Australian caucasian data just for locus D5
Code here / Allele / Allele frequency %
0 8 0.49
1 9 3.08
2 10 6.03
3 11 39.16
4 12 34.36
5 13 15.64
6 14 1.11
7 15 0.12
For unmodified D5 subset of 50,000 profiles
bi-allele totals, firstly homoZ then largest heteroZ counts
00 - 2
11 - 59
22 - 166
33 - 7,647
44 - 5,848
55 - 1,274
66 - 4
34 - 13,364
35 - 6,165
45 - 5,367
23 - 2,357
24 - 2,132
Then adding HZ, seriously over-inflating the
rarest allele occurances
00 - 86
11 - 562
22 - 1,104
33 - 10,946
44 - 6,797
55 - 1,300
66 - 4
34 - 11,184
35 - 5,130
45 - 4,482
23 - 1,937
24 - 1,781
Overall excess D5 HZ = 38.7 %
33 excess HZ 43%
44 excess HZ 21.8%
So new 33 count is now nearly the same as the now reduced
34 count and as a consequence is equally likely to influence the
6 loci match situation but only if the excess HZ on other loci
is similar in behaviour.
But if 33 excess HZ was only 20%
then 33 count goes up from 7,647 to about 9,200 but
still less than the 34 count now about 12,400. The square law has
it that the larger counts predominate disproportionately.
Consider 44 situation ( less likely to occur in matches)
but now 6,797 >> 4,482 so critical in comparison.
Now consider the general case.
h is excess homozygosity expressed as scaling factor ie 1.28 rather than 28 per cent.
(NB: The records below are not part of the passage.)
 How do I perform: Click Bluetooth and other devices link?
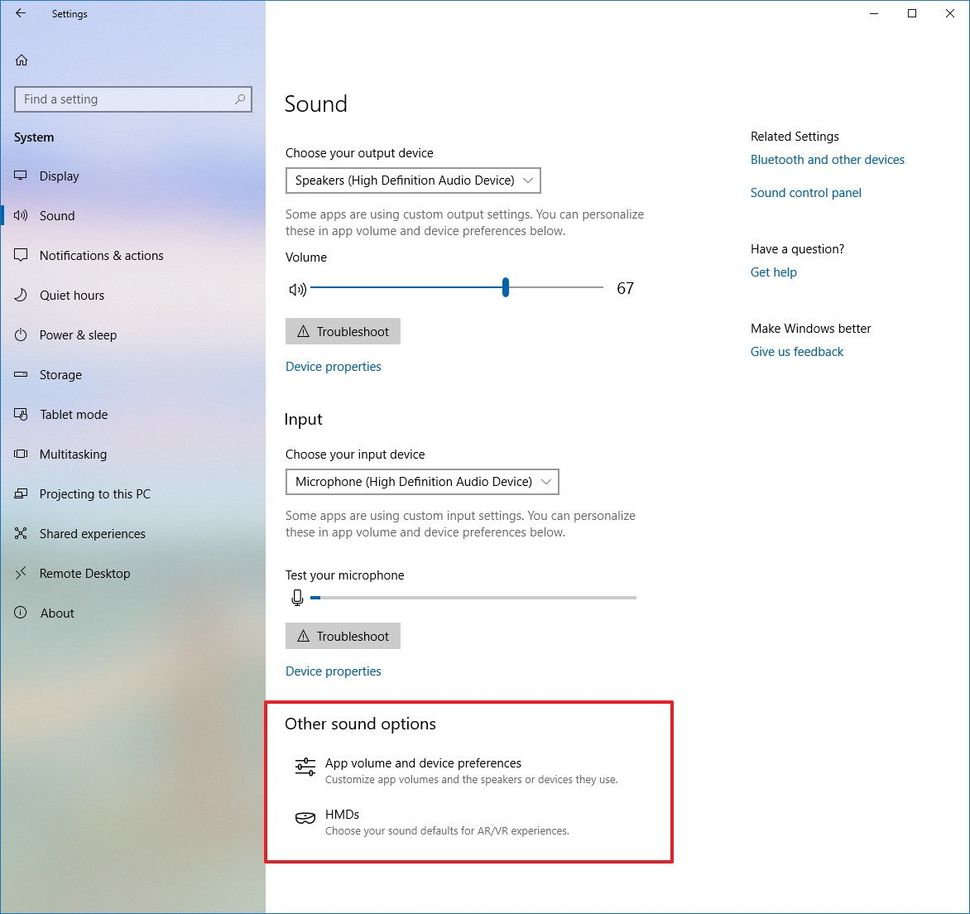827,159

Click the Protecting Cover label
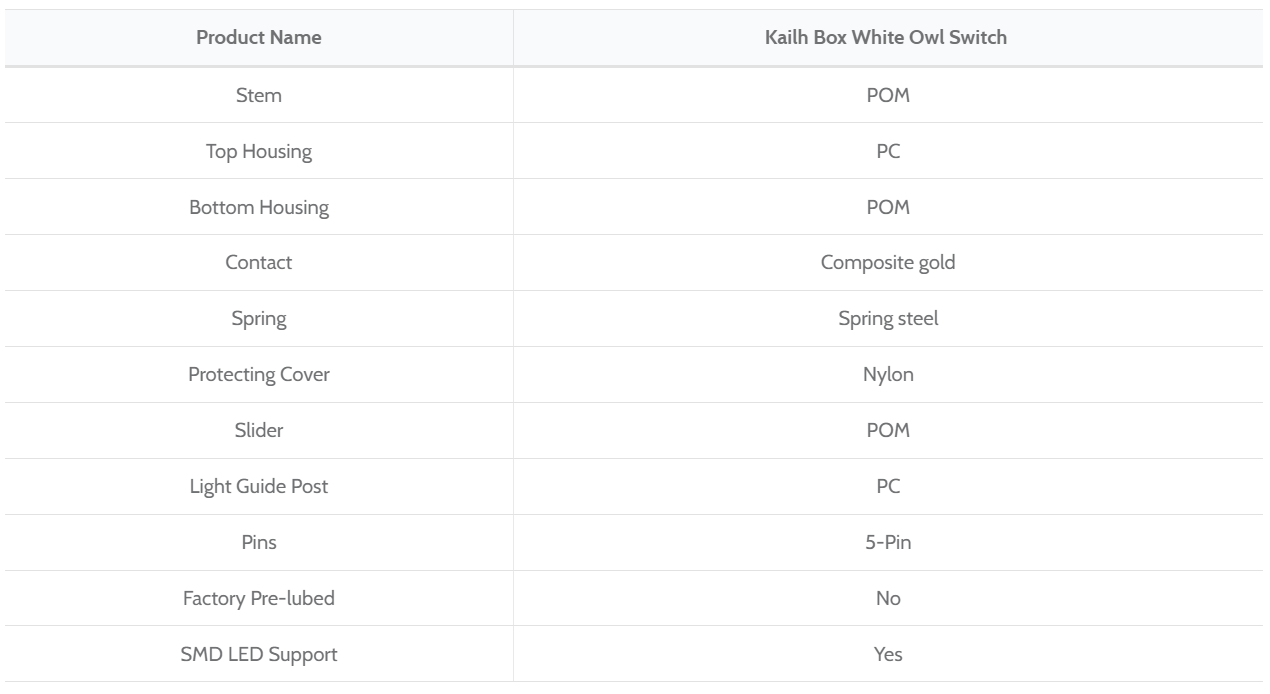[258, 375]
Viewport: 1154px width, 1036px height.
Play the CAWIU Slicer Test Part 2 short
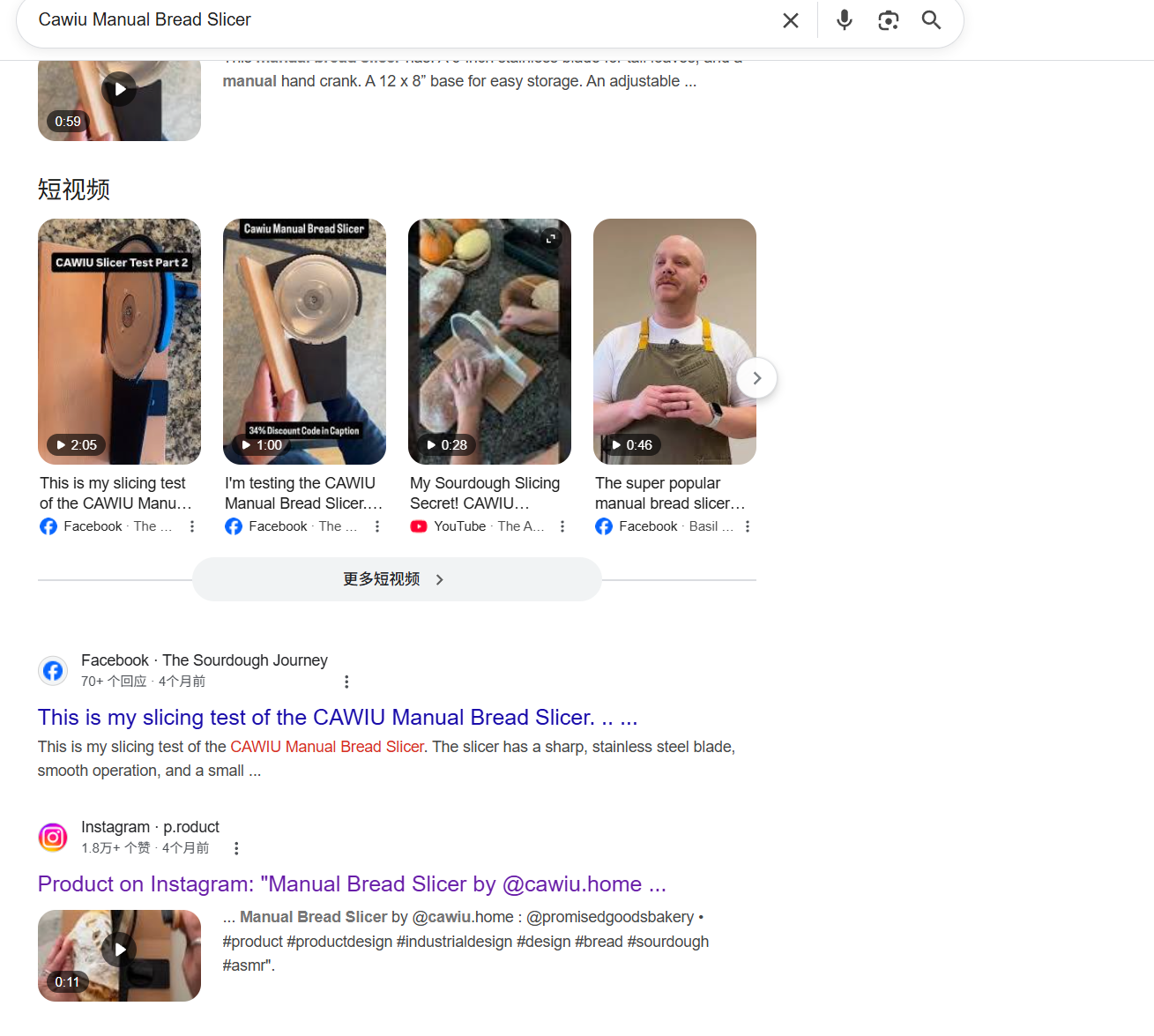119,341
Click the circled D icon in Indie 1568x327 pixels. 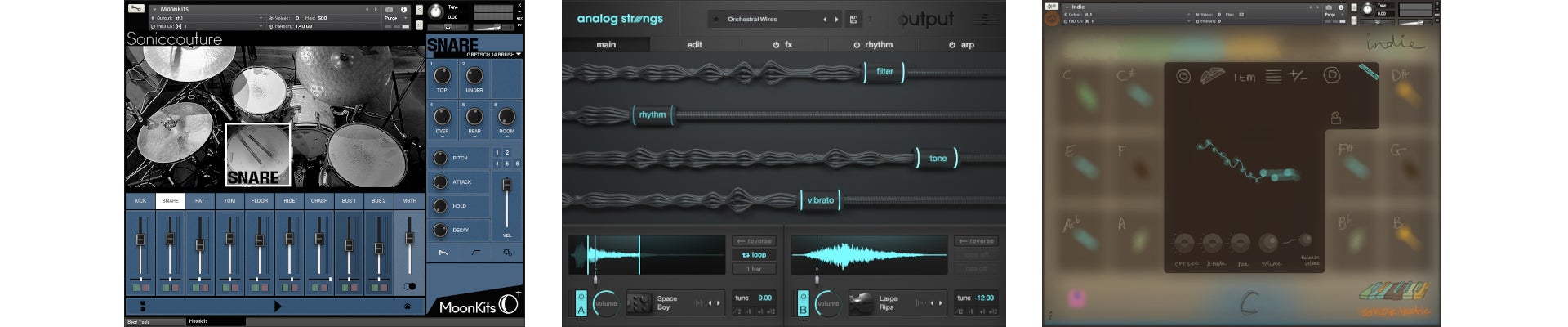click(x=1331, y=76)
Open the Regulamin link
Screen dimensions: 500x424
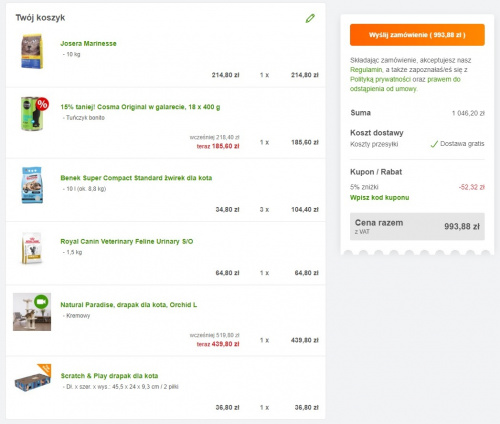[x=366, y=70]
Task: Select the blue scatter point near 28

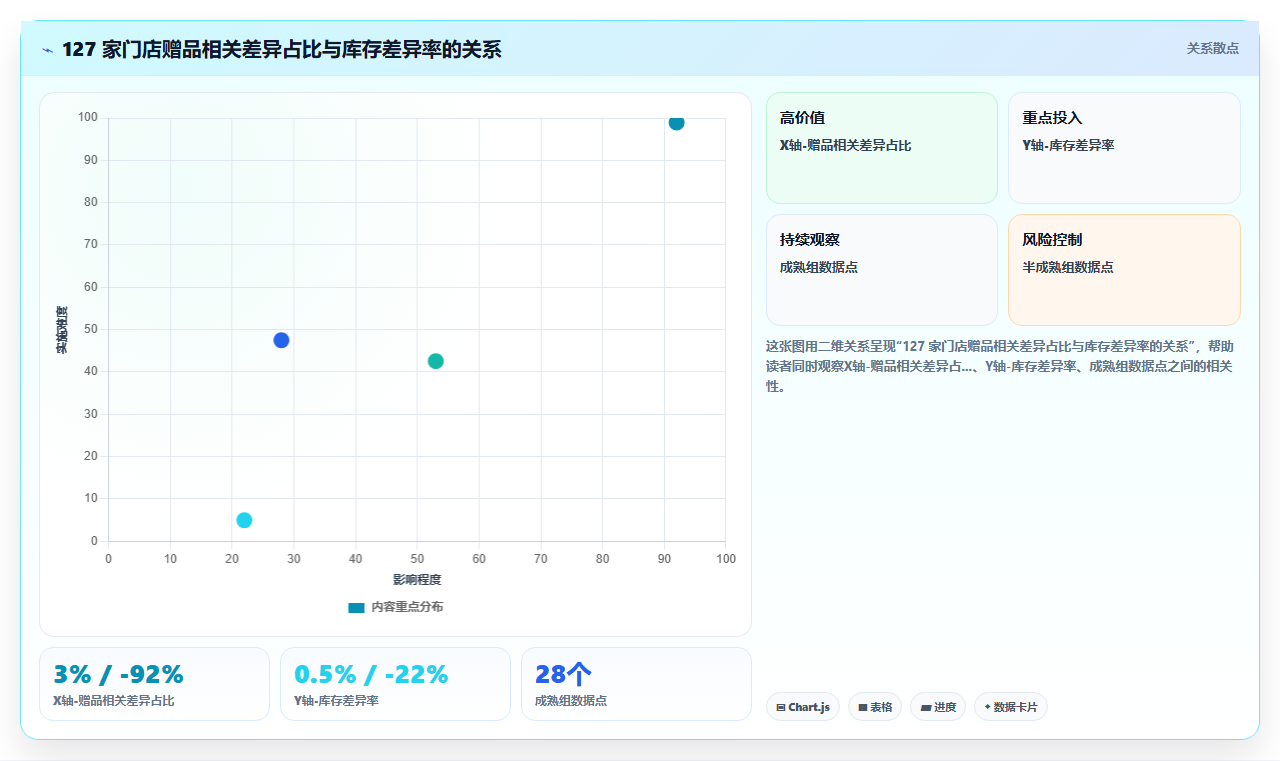Action: [x=281, y=340]
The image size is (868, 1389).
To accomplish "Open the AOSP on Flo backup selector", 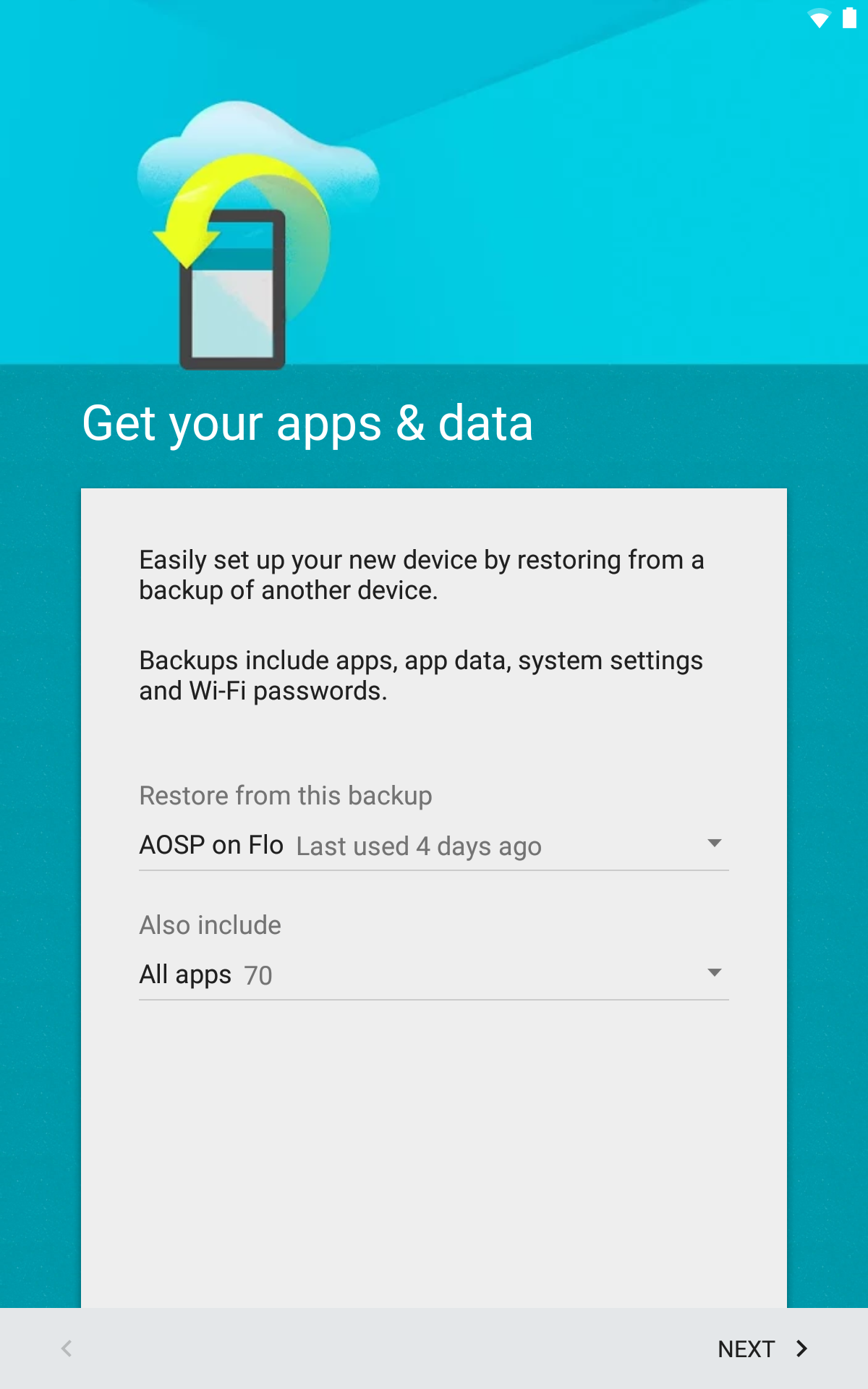I will coord(434,845).
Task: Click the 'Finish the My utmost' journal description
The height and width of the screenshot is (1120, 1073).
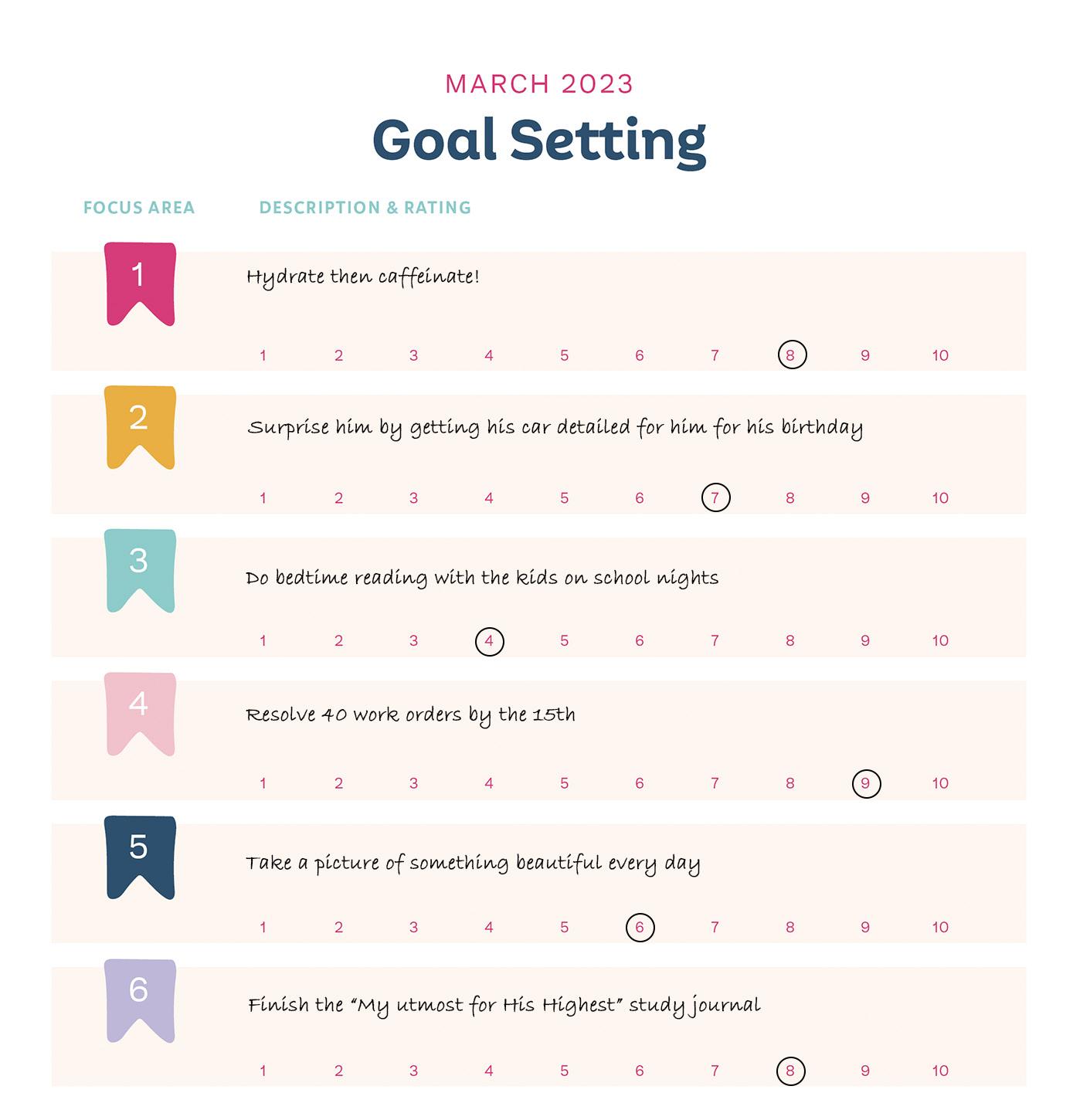Action: (x=504, y=1006)
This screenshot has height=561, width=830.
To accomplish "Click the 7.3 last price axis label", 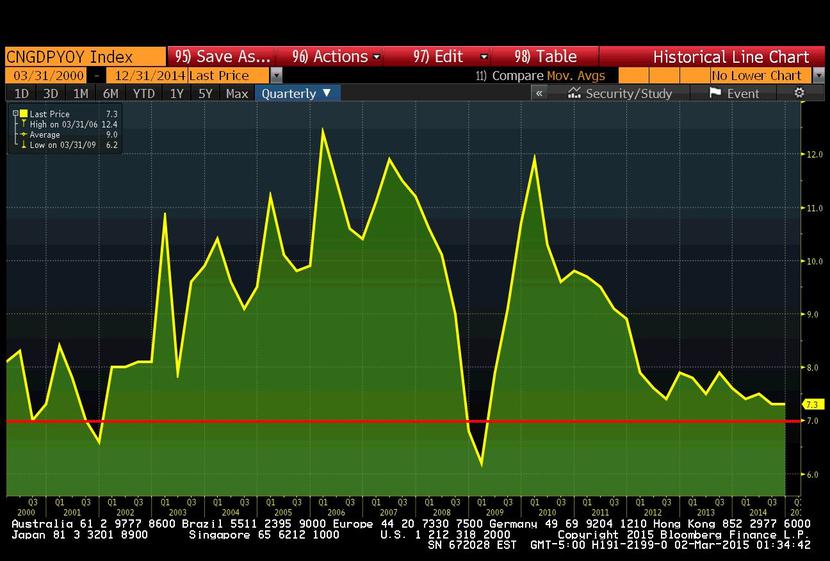I will (812, 404).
a is the allele frequency of an alelle that has excess HZ factor of h
and b is the highest (no excess HZ ) allele frequency of the remaining alleles.
Normal HZ is a^2 and b^2
Highest normal hetero-bi-allele frequency = 2*a*b
Excess HZ increases a to (a^2)*h
Highest hetero-bi-allele frequency becomes approximately = 2*b *{a - 0.5*a(h-1)}
= a* b*(3 - h)
So criticality is if a*a*h <> a*b *(3-h)
or a*h <> b* (3-h)
So even if h is high then the b frequency if high
enough in comparison it can over-ride.
Then this effect has to be present in most loci to
affect the overall match probability.
Analysis of D8 results for 50,000 run
Code / Allele f. & / unenhanced HZ count
0 1.98 23
1 0.62 3
2 7.9 301
3 8.77 344
4 14.57 1,074
5 32.47 5,423
6 21.73 2,423
7 9.0 396
8 2.72 39
9 0.25 1
Principle HeteroZ
56 7,009
45 4,700
46 3,279
57 2,984
47 1,299
Added Homozygosity
00 323
11 104
22 1522
33 1,550
44 2,719
55 7,095
66 2,834
77 438
88 40
99 1
principal HeteroZ
56 5,820
45 3,924
46 2,704
57 2,478
67 1,670
47 1,084
Then results for the principle D5 and D8 alleles in 2 off 50,000 runs
First has 55 matches on 6 loci then added HZ giving 50 matches
D5 counts per bi-allele
33 12
44 4
34 29
35 2
45 5
Total 52
Enhanced HZ on D5
33 20
44 8
34 16
35 3
45 1
Total 48
So total contribution of D5 drops from 52
out of 55 to 48 out of 50
D8 counts per bi-allele
44 0
55 7
66 5
56 17
45 10
46 5
57 0
Total 44
Principal D8 enhanzed HZ
44 4
55 16
66 2
56 9
45 4
46 4
57 2
Total 41
So total contribution of D8 drops from 44
out of 55 to 41 out of 50
Second has 64 matches on 6 loci then added HZ giving 50 matches
D5 counts per bi-allele
33 12
44 6
34 33
35 7
45 3
Total 61
Enhanced HZ on principal D5
33 16
44 8
34 16
35 5
45 4
Total 49
So total contribution of D5 drops from 61
out of 64 to 49 out of 50
D8 counts per bi-allele
44 1
55 14
66 2
56 21
45 4
46 6
57 2
Total 50
D8 enhanzed HZ
44 1
55 9
66 6
56 14
45 7
46 3
57 1
Total 41
So total contribution of D8 drops from 50
out of 64 to 41 out of 50
Excess HZ of less than 10 % is generally more likely to reduce the number
of unrelated profile matches in populations of the same type and size.
The first rule is that unrelated matches involve primarily the more common
alleles and the frequency of these common alleles is increased in match
profiles and the rarer alleles decrease in the matches and the rarest
do not occur, at least in sub- 10 million populations.